DesTprediction <- predict(DesTModel, newdata = valSet, type = "class")

confusion_mat <- confusionMatrix(DesTprediction, as.factor(valSet$stroke))
confusion_mat
## Confusion Matrix and Statistics
## 
##           Reference
## Prediction   0   1
##          0 687   9
##          1 288  37
##                                           
##                Accuracy : 0.7091          
##                  95% CI : (0.6802, 0.7368)
##     No Information Rate : 0.9549          
##     P-Value [Acc > NIR] : 1               
##                                           
##                   Kappa : 0.1309          
##                                           
##  Mcnemar's Test P-Value : <2e-16          
##                                           
##             Sensitivity : 0.7046          
##             Specificity : 0.8043          
##          Pos Pred Value : 0.9871          
##          Neg Pred Value : 0.1138          
##              Prevalence : 0.9549          
##          Detection Rate : 0.6729          
##    Detection Prevalence : 0.6817          
##       Balanced Accuracy : 0.7545          
##                                           
##        'Positive' Class : 0               
## 

EXPLANATION

Overall, the accuracy is quite good, which is around 70%.

1) True Positive : 687 (When the model correctly predicts positive class)
2) False Positive : 9 (When the model incorrectly predicts positive class)
3) False Negative  : 288 (When the model incorrectly predicts negative class)
4) True Negative : 37 (When the model correctly predicts negative class)
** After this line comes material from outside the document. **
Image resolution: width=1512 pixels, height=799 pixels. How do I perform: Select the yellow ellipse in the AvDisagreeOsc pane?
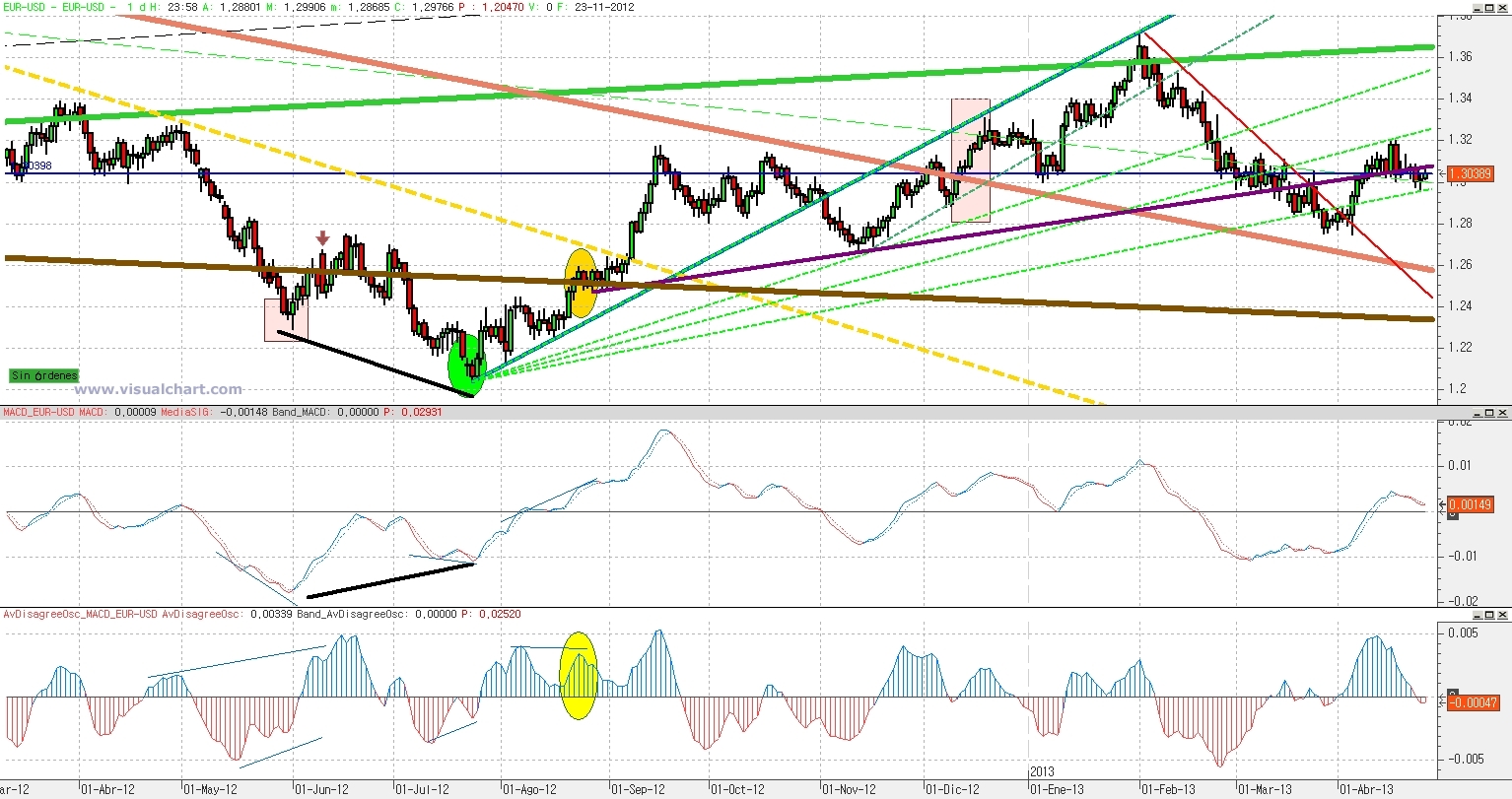[x=579, y=676]
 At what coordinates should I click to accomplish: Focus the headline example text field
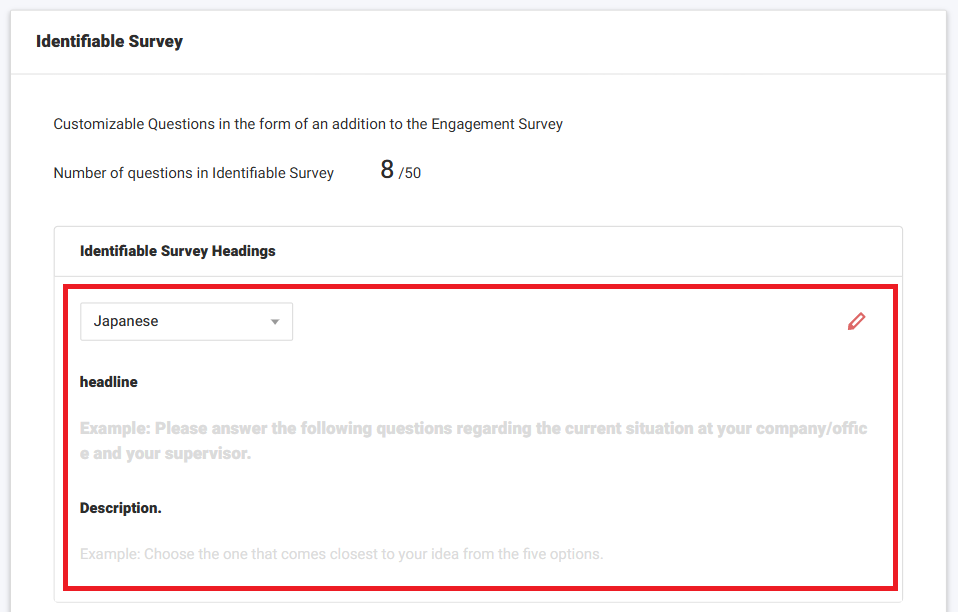coord(473,441)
From the output above, we can see that :
The True Positive Rate (Sensitivity) : 70,46 %
The True Negative Rate (Specificity) : 80,43 %
The False Positive Rate : 1 - Specificity = 19,57 %
The False Negative Rate : 1 - Sensitivity = 29,54 %

Therefore, we can conclude that this model is good because it can predict most of the data correctly, as evidenced by the high true positive rate and true negative rate.